A tiny instrument breaks up a stone.
UC San Diego Health's
Comprehensive Kidney Stone Center offers percutaneous nephrolithotomy (PNL), a type of minimally invasive surgery to break apart and remove large kidney stones. During this procedure, your surgeon makes a small incision in your back and passes a tiny scope into the kidney to break up the kidney stone before removing it. Ultrasound lithotripsy is the most common technology used to fragment the stones.
PNL is typically a three-day inpatient procedure. The ideal stone size for the use of PNL is more than 1.5 cm. Although this is the most invasive
treatments for kidney stones, it is by far the most effective one to remove large stones.
Surgery to Remove Kidney Stones
The percutaneous nephrolithotomy procedure requires general anesthesia and takes approximately three hours. You are transferred to the ward after awakening in the recovery room.
A ureteral stent is typically placed during the procedure to prevent post-operative flank pain. This stent will be seen coming out of the urethra along with a foley catheter that drains the bladder. A third drain will be left coming from the back incision. It also serves to drain the kidney of urine. All three drains are removed, and patients usually go home on the second day after surgery.

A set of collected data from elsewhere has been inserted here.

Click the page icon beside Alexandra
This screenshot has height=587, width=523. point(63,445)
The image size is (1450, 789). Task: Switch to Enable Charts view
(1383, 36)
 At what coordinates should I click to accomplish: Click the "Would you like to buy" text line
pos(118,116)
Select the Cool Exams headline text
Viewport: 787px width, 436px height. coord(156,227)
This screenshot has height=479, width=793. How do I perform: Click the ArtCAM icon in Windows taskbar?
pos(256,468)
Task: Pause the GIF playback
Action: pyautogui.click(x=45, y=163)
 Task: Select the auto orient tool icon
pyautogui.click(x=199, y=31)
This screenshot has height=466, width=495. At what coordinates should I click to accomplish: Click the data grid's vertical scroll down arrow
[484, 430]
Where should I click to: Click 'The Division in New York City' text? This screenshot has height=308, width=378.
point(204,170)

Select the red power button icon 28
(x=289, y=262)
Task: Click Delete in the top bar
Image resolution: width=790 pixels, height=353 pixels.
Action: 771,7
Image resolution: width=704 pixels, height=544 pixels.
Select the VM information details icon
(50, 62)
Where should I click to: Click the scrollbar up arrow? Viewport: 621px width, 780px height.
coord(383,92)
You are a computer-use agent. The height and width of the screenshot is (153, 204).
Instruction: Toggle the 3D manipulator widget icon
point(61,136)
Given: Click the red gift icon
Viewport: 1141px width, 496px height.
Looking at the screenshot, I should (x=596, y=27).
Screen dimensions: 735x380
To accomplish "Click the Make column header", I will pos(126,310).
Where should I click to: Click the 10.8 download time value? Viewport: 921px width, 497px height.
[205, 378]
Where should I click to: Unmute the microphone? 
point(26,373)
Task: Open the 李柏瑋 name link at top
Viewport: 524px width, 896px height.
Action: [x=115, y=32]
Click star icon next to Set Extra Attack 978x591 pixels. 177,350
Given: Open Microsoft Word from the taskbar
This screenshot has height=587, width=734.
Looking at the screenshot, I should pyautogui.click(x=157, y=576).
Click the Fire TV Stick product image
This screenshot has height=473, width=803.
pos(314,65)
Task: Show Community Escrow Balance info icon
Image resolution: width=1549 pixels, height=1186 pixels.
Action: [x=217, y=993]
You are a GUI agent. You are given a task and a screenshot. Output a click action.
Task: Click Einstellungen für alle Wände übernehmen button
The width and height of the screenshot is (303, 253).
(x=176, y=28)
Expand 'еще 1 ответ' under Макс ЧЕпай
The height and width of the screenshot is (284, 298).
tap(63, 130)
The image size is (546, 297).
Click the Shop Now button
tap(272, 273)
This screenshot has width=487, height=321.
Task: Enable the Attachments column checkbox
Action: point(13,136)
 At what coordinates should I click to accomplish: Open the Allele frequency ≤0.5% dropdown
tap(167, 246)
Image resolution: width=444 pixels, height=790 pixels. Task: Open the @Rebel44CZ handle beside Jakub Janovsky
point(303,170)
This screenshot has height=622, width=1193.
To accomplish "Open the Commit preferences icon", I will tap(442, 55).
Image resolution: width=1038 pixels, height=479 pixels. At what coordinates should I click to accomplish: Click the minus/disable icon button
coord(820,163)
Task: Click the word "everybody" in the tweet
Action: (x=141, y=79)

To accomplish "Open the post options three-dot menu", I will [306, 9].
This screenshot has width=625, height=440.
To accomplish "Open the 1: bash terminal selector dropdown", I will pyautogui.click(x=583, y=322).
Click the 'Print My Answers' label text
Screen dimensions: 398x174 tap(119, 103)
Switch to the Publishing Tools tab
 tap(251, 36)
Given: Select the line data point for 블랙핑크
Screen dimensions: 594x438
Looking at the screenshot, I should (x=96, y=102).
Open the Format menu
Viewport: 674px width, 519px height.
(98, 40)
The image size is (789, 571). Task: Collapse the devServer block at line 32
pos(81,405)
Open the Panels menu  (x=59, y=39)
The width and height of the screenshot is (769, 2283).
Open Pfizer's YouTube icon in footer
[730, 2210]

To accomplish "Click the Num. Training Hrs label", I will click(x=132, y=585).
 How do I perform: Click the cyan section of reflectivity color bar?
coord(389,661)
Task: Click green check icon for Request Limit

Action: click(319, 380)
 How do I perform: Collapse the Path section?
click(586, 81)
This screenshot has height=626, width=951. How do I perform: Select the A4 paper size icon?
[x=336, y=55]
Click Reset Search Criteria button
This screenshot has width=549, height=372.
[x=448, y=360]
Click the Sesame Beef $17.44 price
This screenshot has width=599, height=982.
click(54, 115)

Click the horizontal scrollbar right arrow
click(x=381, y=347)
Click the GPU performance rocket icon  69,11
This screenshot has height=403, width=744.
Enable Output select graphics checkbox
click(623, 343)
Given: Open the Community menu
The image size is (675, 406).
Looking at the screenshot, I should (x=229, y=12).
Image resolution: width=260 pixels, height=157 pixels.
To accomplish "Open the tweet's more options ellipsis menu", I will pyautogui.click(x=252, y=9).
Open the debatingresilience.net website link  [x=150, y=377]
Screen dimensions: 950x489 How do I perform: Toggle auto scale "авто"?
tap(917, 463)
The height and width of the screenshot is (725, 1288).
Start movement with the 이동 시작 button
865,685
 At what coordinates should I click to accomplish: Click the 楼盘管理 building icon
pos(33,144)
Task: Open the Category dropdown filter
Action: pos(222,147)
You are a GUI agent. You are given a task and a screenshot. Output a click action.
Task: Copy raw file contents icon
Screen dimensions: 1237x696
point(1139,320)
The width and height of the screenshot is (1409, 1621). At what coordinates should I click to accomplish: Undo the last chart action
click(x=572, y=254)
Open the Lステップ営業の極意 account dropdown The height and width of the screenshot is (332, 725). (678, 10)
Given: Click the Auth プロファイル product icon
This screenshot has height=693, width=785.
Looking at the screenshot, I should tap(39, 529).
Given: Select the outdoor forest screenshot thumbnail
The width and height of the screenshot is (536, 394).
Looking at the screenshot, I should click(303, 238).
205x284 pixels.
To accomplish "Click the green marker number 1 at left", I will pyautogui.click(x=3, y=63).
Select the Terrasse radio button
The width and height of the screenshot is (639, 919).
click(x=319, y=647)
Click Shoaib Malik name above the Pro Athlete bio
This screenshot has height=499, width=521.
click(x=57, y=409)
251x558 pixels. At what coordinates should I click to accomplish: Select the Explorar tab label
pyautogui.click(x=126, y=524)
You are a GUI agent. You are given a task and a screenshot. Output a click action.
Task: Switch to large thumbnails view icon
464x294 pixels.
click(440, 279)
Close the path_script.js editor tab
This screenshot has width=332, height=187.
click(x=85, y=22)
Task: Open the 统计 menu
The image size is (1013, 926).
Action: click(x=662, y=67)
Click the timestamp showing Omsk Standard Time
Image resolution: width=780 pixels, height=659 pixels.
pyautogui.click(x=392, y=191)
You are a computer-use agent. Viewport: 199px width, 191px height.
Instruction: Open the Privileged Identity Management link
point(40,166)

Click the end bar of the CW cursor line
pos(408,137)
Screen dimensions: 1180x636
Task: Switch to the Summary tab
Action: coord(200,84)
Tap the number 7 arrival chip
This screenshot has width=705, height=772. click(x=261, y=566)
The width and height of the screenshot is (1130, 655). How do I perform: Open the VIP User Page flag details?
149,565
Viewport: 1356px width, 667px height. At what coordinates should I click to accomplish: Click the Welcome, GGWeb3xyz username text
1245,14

You will return to the clinic after about seven days for suture removal of the back incision.
Post-operative pain is variable and oral medications along with antibiotics will be given before discharge. The post-operative pain usually disappears in two weeks. You can usually return to work after the back suture is removed.
After your post-operative visit, you will be asked to return to our clinic in two months. You will need to have completed:
- A 24-hour urine collection. This collection should be done about four weeks after the surgery
- An ultrasound of the kidney six weeks after surgery. This is to ensure the kidney has healed from the surgery.
Percutaneous Nephrolithotomy Outcomes
In PNL, stone-free rates the highest among all procedures, typically greater than 90 percent
PNL is a safe procedure. Nevertheless complications include and but are not limited to infection, bleeding, need for transfusion (1 percent), risk of additional procedures to completely remove kidney stones and collapsed lung.